- Passage provided
__________

Face masks can't go on forever. What we need is a vaccine to get this under control.
But then how do you know whether someone you're interacting with (and no face mask) has been vaccinated? Simple! Have an obvious mark on the right hand or forehead proving the person is safe. You can be sure of who they are. That they were vaccinated. And that they don't have any wrongthink.
Seeing anyone without the mark would be a huge indicator to distance yourself from them. Report them to authorities. Certainly not to do business with them. [Rev 13:16-18]
Fear will drive people to take the mark and report those who don't have it. And it will seem to be the wise thing to do. Even if it is actually a fatal mistake. [Rev 14:9-11] Thanks to the dear leader who made it all happen to keep us safe. Think of the children! Etc.
Such a mandatory vaccine, required for every person on Earth, would definitely not have any undesirable side effects. [Rev 16:2]
Disclaimer: I have not started any "Don't take the mark" messages prior to this journal entry. And certainly would not do so anonymously. The preceding is merely an opinion about how things might go. But I'll just say this:
Don't take the mark! It will cost you to refuse. It won't be easy to refuse.
More, if you find yourself in this situation and are reading this.
(Score: 2) by Azuma Hazuki on Thursday May 14 2020, @12:46AM
The thing is, though, that *is* a naturalistic explanation to me :) Let me explain: I hold that the dichotomy between "natural" and "supernatural" is partly or even wholly false. What could possibly be more natural than God? *Actual* God, a truly universal, all-pervasive ground of all being, not Yahweh or Brahman or whatever else; think more like the Buddhist idea of "the Absolute." Non-personal, non-egoic, etc.
Briefly, I suspect the mind/matter dichotomy is in a similar position (because, frankly, I think it's the same thing by another name). No one seems to have hit on the idea that there could be something ontologically prior or primitive to both, that what we think of as "mind" and what we think of as "matter" are the same thing--and that both are more like verbs than nouns. So I agree with even the hardest materialist/atheist that there is no such thing as a mind without some sort of substrate, and go even further and agree that "mind" emerges from something else.
Think of it all as just different wave modes on the surface of the Absolute/God/Existence/whatever you wish to call it.

__________

- Dataset extract
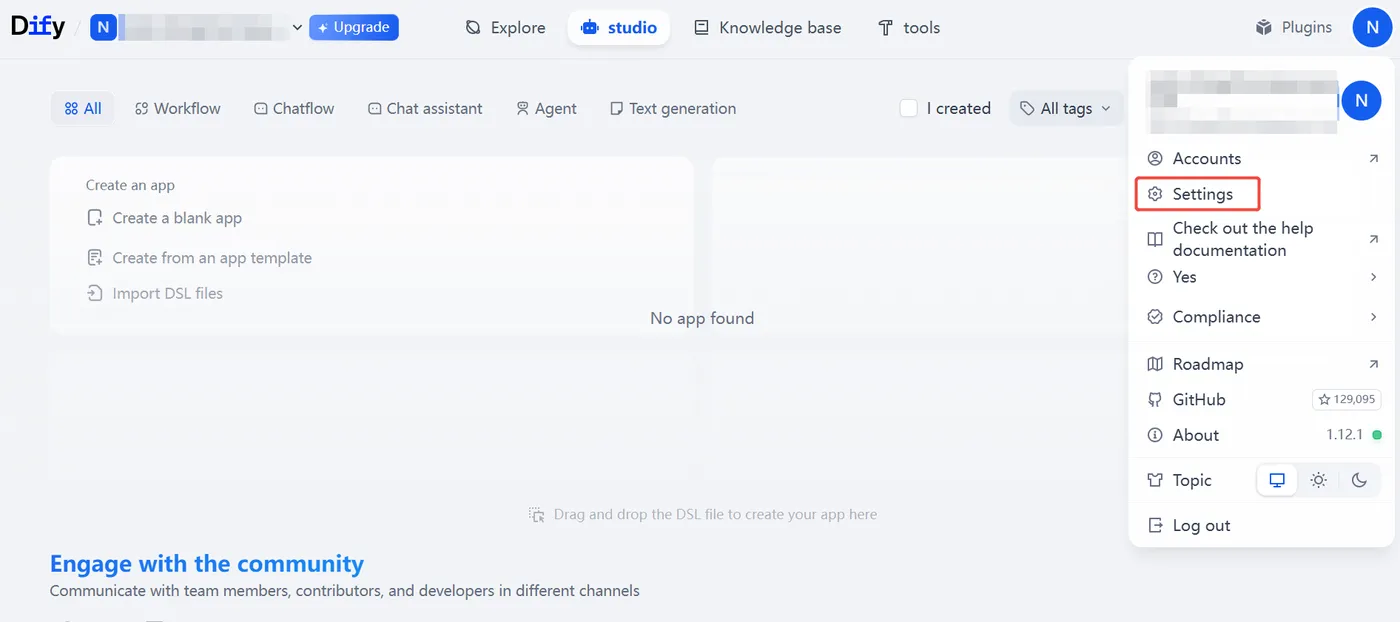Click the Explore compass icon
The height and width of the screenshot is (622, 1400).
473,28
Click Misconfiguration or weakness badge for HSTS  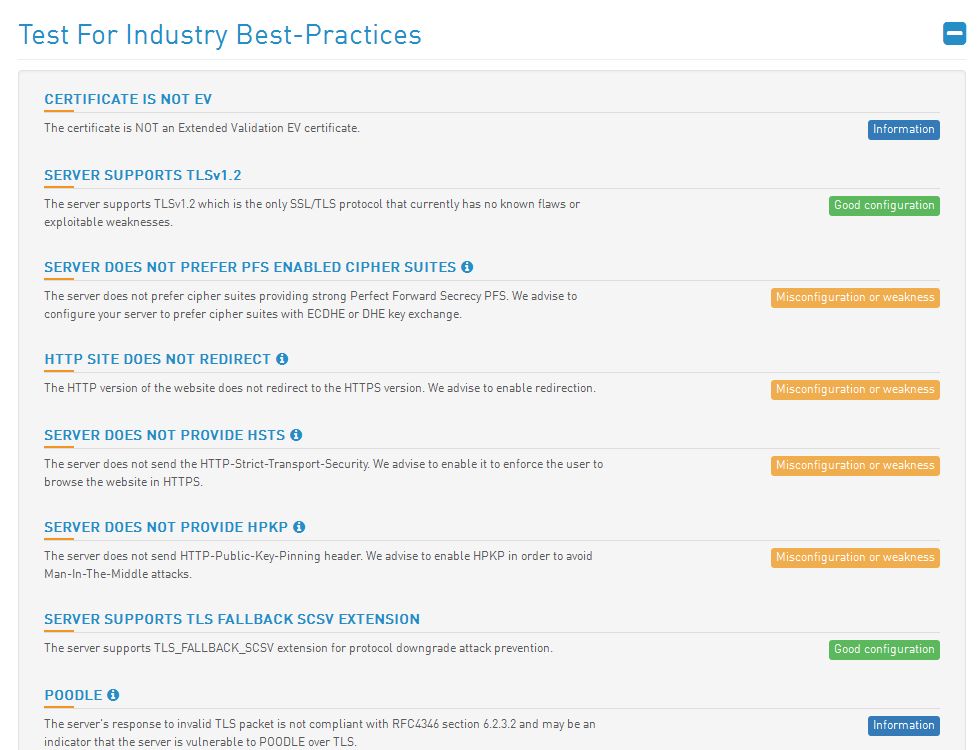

__________

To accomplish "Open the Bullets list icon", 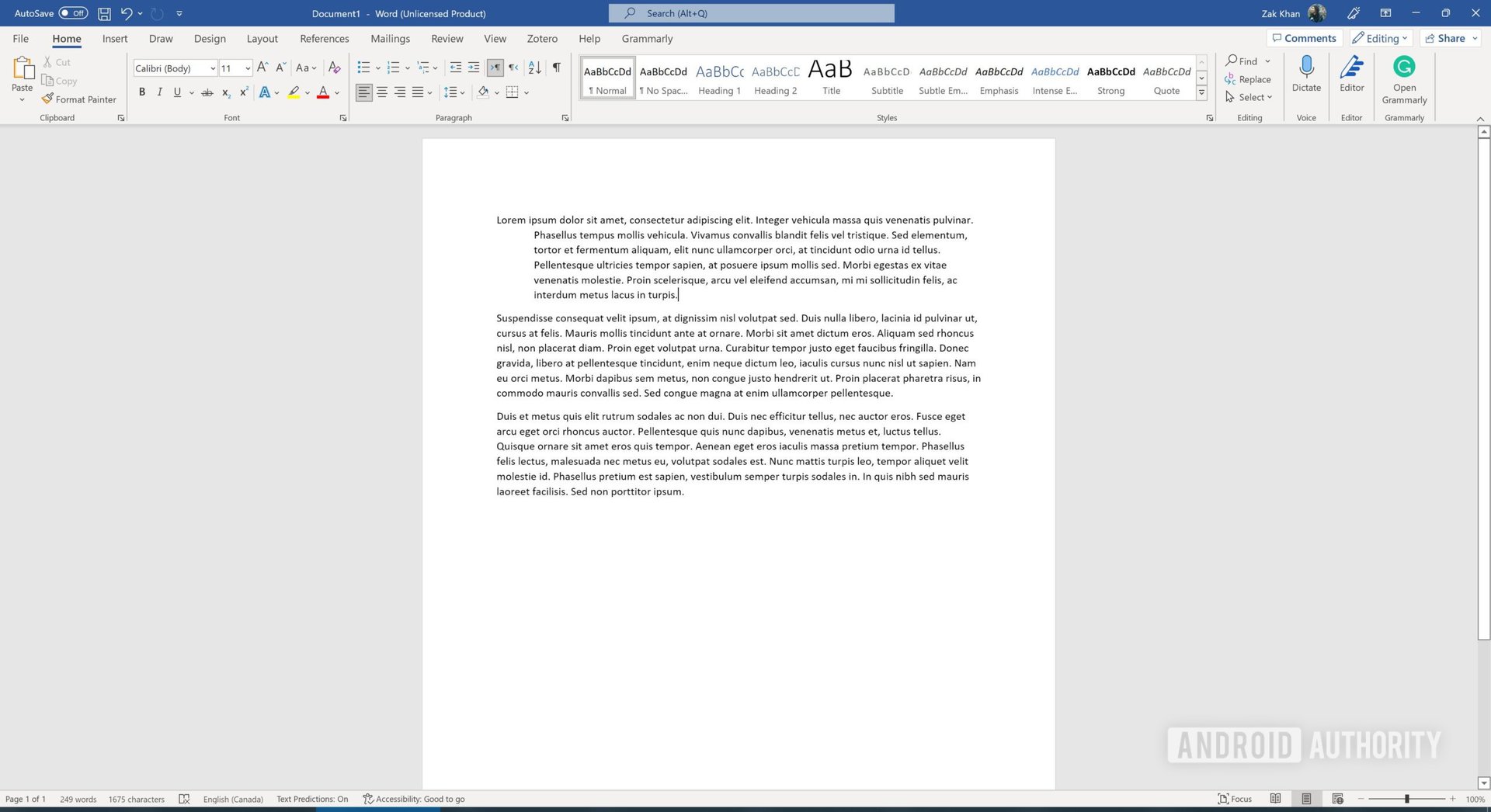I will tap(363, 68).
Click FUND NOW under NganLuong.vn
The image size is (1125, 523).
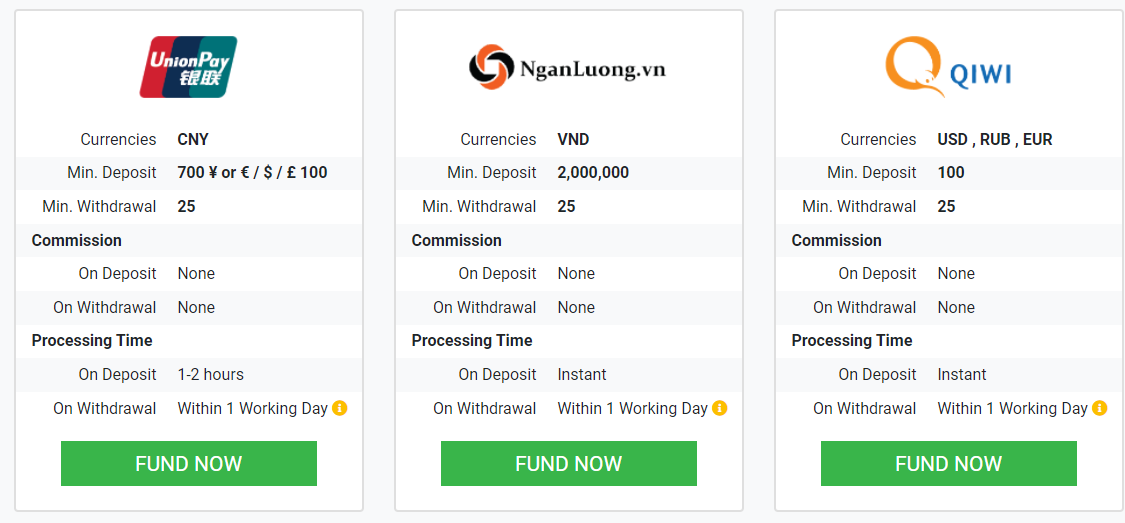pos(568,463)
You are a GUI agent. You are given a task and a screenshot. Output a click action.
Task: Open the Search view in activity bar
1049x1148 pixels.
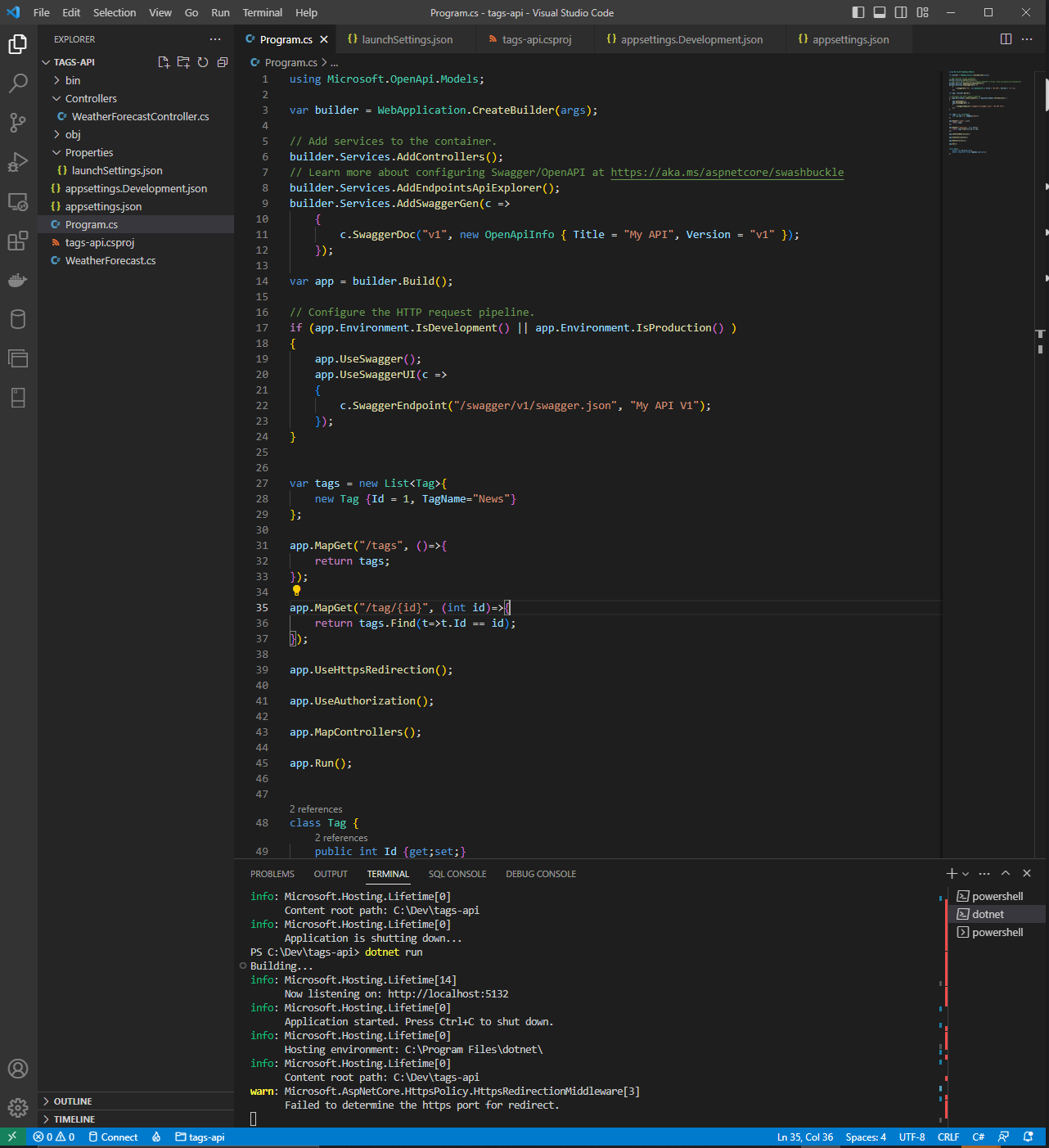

__________

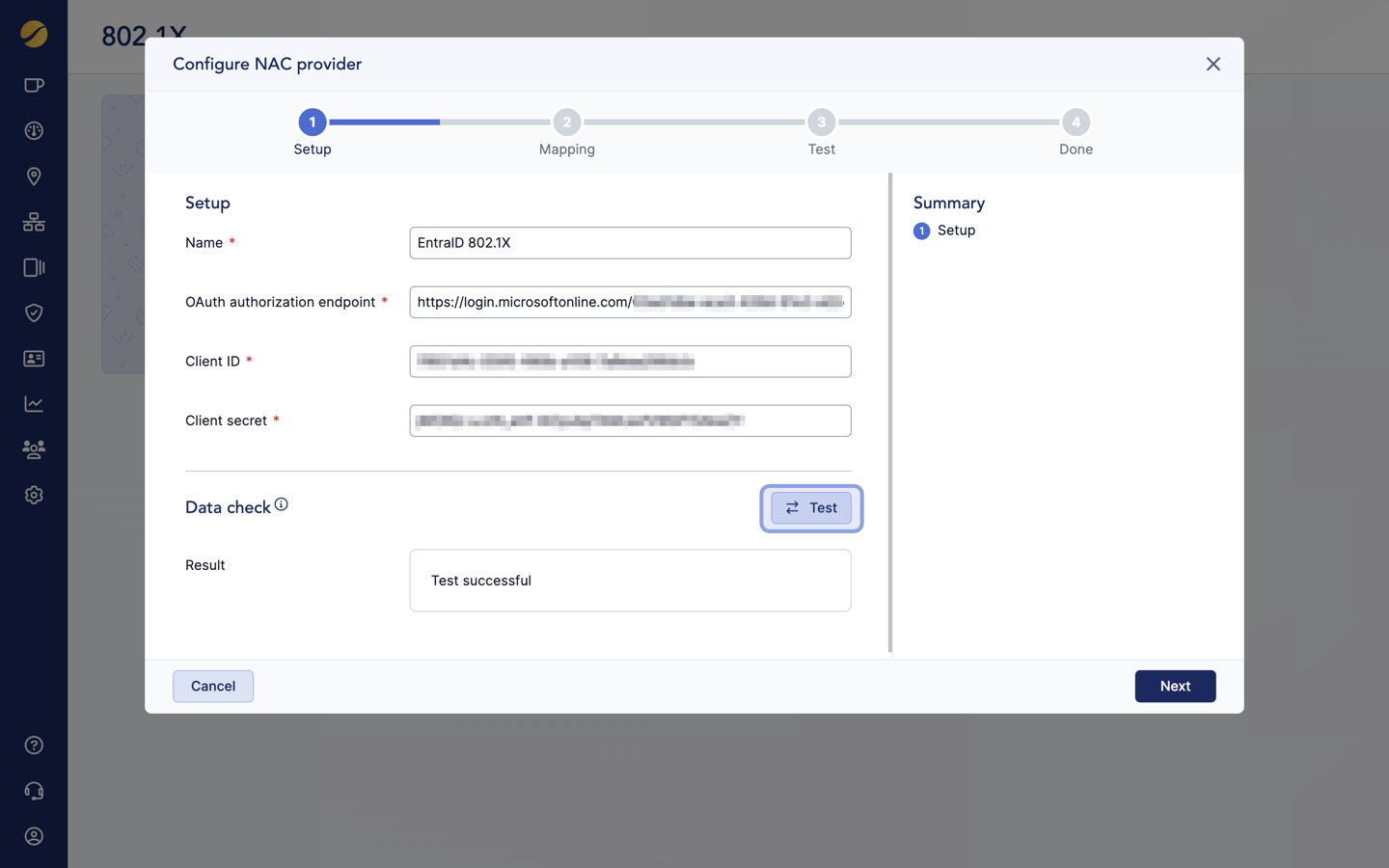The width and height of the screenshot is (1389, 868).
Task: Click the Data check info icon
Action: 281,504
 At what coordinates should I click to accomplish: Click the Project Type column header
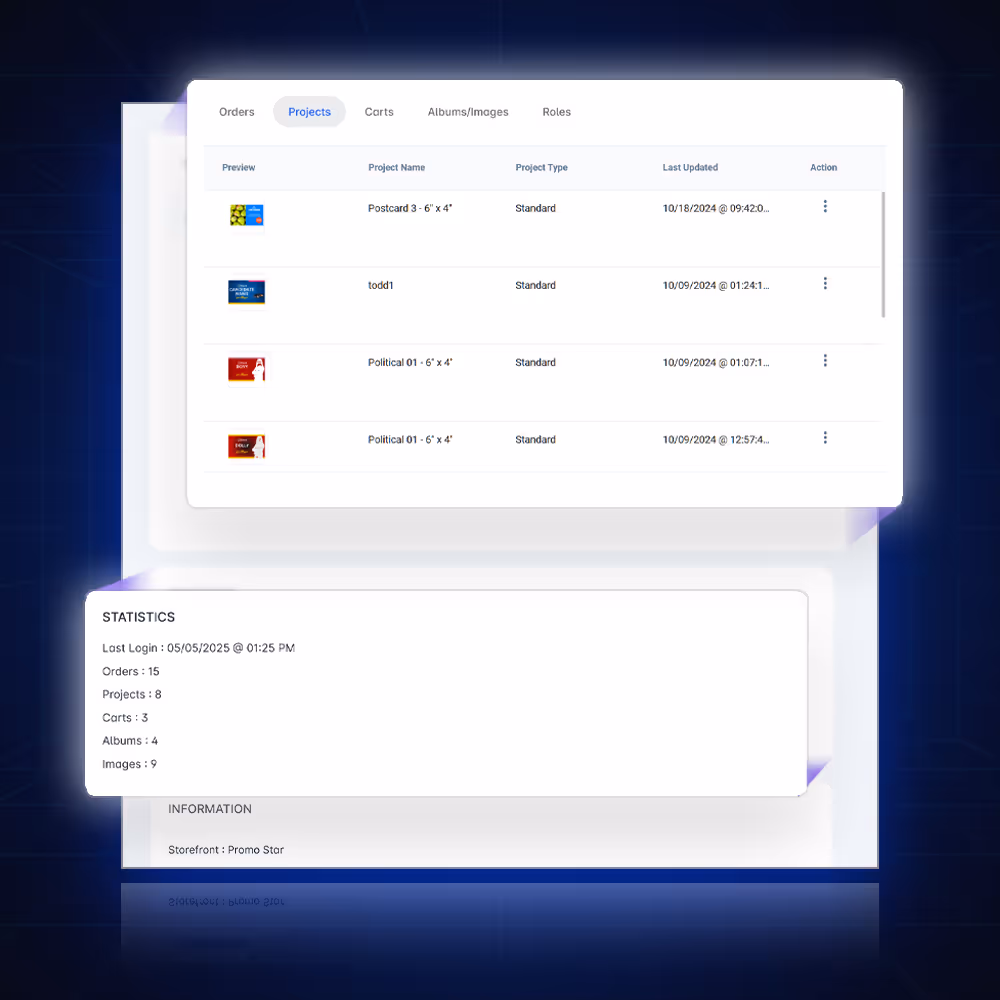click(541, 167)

__________

- What the task asks
Answer these about the text on the vaccine and the mark above:
(a) On which parts of the body would the obvious mark be placed?
(b) Which Bible reference follows the claim that the vaccine would have no undesirable side effects?
(c) In the reply by Azuma Hazuki, which two things are described as more like verbs than nouns?

- Result
(a) The right hand or the forehead.
(b) Rev 16:2.
(c) "Mind" and "matter."